───── Exercise inputs ─────

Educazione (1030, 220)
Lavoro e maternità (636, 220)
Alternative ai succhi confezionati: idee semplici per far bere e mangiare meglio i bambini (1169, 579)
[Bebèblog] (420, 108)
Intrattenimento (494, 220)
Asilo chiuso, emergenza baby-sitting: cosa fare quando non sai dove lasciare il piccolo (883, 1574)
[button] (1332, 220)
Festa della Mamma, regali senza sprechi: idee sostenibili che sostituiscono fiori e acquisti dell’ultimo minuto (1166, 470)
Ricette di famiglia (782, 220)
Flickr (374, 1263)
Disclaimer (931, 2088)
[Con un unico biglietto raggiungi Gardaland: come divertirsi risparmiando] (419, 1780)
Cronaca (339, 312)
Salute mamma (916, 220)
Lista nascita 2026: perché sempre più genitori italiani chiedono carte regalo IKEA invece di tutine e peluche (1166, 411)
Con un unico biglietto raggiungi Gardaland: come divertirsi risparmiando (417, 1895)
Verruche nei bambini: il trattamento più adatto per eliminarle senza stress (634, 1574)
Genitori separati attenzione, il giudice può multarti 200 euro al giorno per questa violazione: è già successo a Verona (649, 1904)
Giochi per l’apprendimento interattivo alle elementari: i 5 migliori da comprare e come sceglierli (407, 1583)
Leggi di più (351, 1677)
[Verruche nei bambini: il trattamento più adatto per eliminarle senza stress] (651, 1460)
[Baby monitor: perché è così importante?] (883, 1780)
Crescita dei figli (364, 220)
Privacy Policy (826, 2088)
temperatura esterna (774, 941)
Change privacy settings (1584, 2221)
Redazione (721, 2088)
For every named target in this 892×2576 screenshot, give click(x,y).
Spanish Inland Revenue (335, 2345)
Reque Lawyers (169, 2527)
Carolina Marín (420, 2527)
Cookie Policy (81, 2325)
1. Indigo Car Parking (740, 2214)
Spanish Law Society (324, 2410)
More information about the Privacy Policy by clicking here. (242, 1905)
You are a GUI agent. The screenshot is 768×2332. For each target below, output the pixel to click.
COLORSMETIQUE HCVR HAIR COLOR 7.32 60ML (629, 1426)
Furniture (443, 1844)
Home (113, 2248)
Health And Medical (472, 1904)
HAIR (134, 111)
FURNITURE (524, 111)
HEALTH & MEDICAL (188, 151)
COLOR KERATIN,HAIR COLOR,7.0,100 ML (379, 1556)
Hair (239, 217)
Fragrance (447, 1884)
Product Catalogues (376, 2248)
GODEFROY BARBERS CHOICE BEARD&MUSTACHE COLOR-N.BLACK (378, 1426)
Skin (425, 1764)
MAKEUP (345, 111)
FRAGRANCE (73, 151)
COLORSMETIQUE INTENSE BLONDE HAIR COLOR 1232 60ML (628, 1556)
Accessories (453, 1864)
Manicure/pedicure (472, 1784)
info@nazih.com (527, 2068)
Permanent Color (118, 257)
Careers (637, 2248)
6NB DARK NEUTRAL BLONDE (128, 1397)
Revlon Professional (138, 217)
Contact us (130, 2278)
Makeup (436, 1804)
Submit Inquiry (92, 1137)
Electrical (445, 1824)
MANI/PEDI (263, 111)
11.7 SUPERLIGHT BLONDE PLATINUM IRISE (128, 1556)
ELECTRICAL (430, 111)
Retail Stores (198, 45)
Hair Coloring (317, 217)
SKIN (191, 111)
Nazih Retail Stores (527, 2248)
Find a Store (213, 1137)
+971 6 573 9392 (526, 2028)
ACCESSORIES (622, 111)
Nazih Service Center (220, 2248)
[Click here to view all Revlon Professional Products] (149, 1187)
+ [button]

─────

=== Exercise ===
The lines from the one holding "For every named" to the last line of the entries, both included: retype them exactly and give nothing else.

=== Task solution ===
For every named target in this 892×2576 screenshot, give click(x,y).
Spanish Inland Revenue (335, 2345)
Reque Lawyers (169, 2527)
Carolina Marín (420, 2527)
Cookie Policy (81, 2325)
1. Indigo Car Parking (740, 2214)
Spanish Law Society (324, 2410)
More information about the Privacy Policy by clicking here. (242, 1905)
You are a GUI agent. The screenshot is 768×2332. For each target below, output the pixel to click.
COLORSMETIQUE HCVR HAIR COLOR 7.32 60ML (629, 1426)
Furniture (443, 1844)
Home (113, 2248)
Health And Medical (472, 1904)
HAIR (134, 111)
FURNITURE (524, 111)
HEALTH & MEDICAL (188, 151)
COLOR KERATIN,HAIR COLOR,7.0,100 ML (379, 1556)
Hair (239, 217)
Fragrance (447, 1884)
Product Catalogues (376, 2248)
GODEFROY BARBERS CHOICE BEARD&MUSTACHE COLOR-N.BLACK (378, 1426)
Skin (425, 1764)
MAKEUP (345, 111)
FRAGRANCE (73, 151)
COLORSMETIQUE INTENSE BLONDE HAIR COLOR 1232 60ML (628, 1556)
Accessories (453, 1864)
Manicure/pedicure (472, 1784)
info@nazih.com (527, 2068)
Permanent Color (118, 257)
Careers (637, 2248)
6NB DARK NEUTRAL BLONDE (128, 1397)
Revlon Professional (138, 217)
Contact us (130, 2278)
Makeup (436, 1804)
Submit Inquiry (92, 1137)
Electrical (445, 1824)
MANI/PEDI (263, 111)
11.7 SUPERLIGHT BLONDE PLATINUM IRISE (128, 1556)
ELECTRICAL (430, 111)
Retail Stores (198, 45)
Hair Coloring (317, 217)
SKIN (191, 111)
Nazih Retail Stores (527, 2248)
Find a Store (213, 1137)
+971 6 573 9392 (526, 2028)
ACCESSORIES (622, 111)
Nazih Service Center (220, 2248)
[Click here to view all Revlon Professional Products] (149, 1187)
+ [button]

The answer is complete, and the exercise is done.